Consigne 1:
Extrayez de l'article sur le film Locked le passage qui va de « Une immersion mortelle » à « d’un jeu cruel. ».
Consigne 2:
Répondez à ces questions d'après l'article sur le film Locked :
(a) Comment s'appelle la fille d'Eddie Barrish ?
(b) De quel film argentin Locked est-il une version américaine, et de quelle année date ce film ?
(c) Quelle est la durée du film Locked ?
Consigne 3:
Relevez tous les titres de films cités dans l'article sur le film Locked.

Extrait du document:
------
Locked, enfer sur quatre roues

Films / Publié le 27 juin 2025 par Claire
Temps de lecture : 8 minutes
Film Locked
Bill Skarsgård dans le film Locked

Imaginez un simple cambriolage qui tourne au pire cauchemar… Locked, le thriller claustrophobique de David Yarovesky, transforme une luxueuse voiture en piège mortel. Avec Bill Skarsgård piégé à l’intérieur et Anthony Hopkins à la voix, le film propose une réflexion tendue sur la justice privée et la vengeance. Voici pourquoi ce huis clos roulant fait sensation, tout en soulevant des questions sur sa propre mécanique narrative.

Une immersion mortelle : un thriller implacable

Eddie Barrish (Bill Skarsgård), un jeune père en difficulté, vole une puissante SUV Dolus sous peine d’aggraver ses dettes et de décevoir sa fille Sarah (Ashley Cartwright). Pris au piège dès qu’il met le pied dans ce 4×4 high-tech, il découvre que toutes les issues sont verrouillées, les vitres blindées, et le téléphone brouillé. Seule voix rassurante — et terrifiante —, celle de William (Anthony Hopkins) qui l’observe, le manipule, et l’assomme psychologiquement. D’un simple vol, Eddie devient cobaye d’un jeu cruel.

Alors qu’il lutte pour s’échapper, William déroule ses diatribes moraleuses, utilise la chaleur et le froid comme instruments de torture, et menace d’impliquer Sarah. Entamé comme un huis clos mécanique, Locked bascule dans un thriller psychologique aux allures de cauchemar technologique.

À la manœuvre : David Yarovesky, l’homme des huis clos intenses

Connu auparavant pour Brightburn et Nightbooks, le cinéaste David Yarovesky replonge dans l’enfermement avec Locked. Il renouvelle le huis clos du cinéma contemporain, en actualisant un récit argentin, 4×4 (2019), dans une version américaine plus nerveuse.

Yarovesky assure une continuité thématique entre ses œuvres : l’étudiant devenu créateur d’horreur reste fasciné par le piège — ici, mécanique — architecturé autour de claustrophobie et contrôle. Il s’inspire de classiques comme Phone Booth ou le cinéma seventies forçant le spectateur à ressentir l’angoisse matérielle .

Ce qui distingue Locked, c’est sa capacité à concentrer toute sa tension dans un habitacle, sans façade spectaculaire. L’effet immersif tient à trois axes : un acteur principal convaincant, une voix menaçante hors‑champ, et une voiture dont chaque fonctionnalité devient outil de domination. Malgré son calibrage en 95 minutes, le film évite l’étirement inutile — même si certains jugent qu’il patine avant le climax.
------
Données brutes:
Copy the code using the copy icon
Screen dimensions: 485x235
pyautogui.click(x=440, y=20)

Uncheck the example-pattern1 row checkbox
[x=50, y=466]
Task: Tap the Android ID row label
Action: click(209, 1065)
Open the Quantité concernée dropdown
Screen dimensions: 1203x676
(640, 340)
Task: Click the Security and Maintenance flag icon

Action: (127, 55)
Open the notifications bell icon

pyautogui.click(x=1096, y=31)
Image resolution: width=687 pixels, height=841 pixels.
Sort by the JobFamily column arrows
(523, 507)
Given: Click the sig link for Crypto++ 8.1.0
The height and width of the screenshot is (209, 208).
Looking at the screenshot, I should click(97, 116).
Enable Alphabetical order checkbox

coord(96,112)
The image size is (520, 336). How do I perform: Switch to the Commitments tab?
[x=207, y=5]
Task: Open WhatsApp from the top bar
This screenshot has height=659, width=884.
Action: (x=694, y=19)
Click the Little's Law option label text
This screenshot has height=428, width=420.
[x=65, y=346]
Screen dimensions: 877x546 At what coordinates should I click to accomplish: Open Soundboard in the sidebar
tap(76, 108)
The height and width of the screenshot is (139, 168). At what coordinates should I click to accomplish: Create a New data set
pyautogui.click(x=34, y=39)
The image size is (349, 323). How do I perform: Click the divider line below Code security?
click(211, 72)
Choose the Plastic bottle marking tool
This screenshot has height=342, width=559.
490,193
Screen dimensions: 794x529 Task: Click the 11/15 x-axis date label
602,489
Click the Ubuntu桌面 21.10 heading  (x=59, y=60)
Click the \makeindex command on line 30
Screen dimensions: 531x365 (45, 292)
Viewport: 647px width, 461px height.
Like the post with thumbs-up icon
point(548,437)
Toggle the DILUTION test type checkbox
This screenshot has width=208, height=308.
------
Corrigé 1:
Une immersion mortelle : un thriller implacable

Eddie Barrish (Bill Skarsgård), un jeune père en difficulté, vole une puissante SUV Dolus sous peine d’aggraver ses dettes et de décevoir sa fille Sarah (Ashley Cartwright). Pris au piège dès qu’il met le pied dans ce 4×4 high-tech, il découvre que toutes les issues sont verrouillées, les vitres blindées, et le téléphone brouillé. Seule voix rassurante — et terrifiante —, celle de William (Anthony Hopkins) qui l’observe, le manipule, et l’assomme psychologiquement. D’un simple vol, Eddie devient cobaye d’un jeu cruel.

Corrigé 2:
(a) Sarah.
(b) 4×4, de 2019.
(c) 95 minutes.

Corrigé 3:
Locked
Brightburn
Nightbooks
4×4
Phone Booth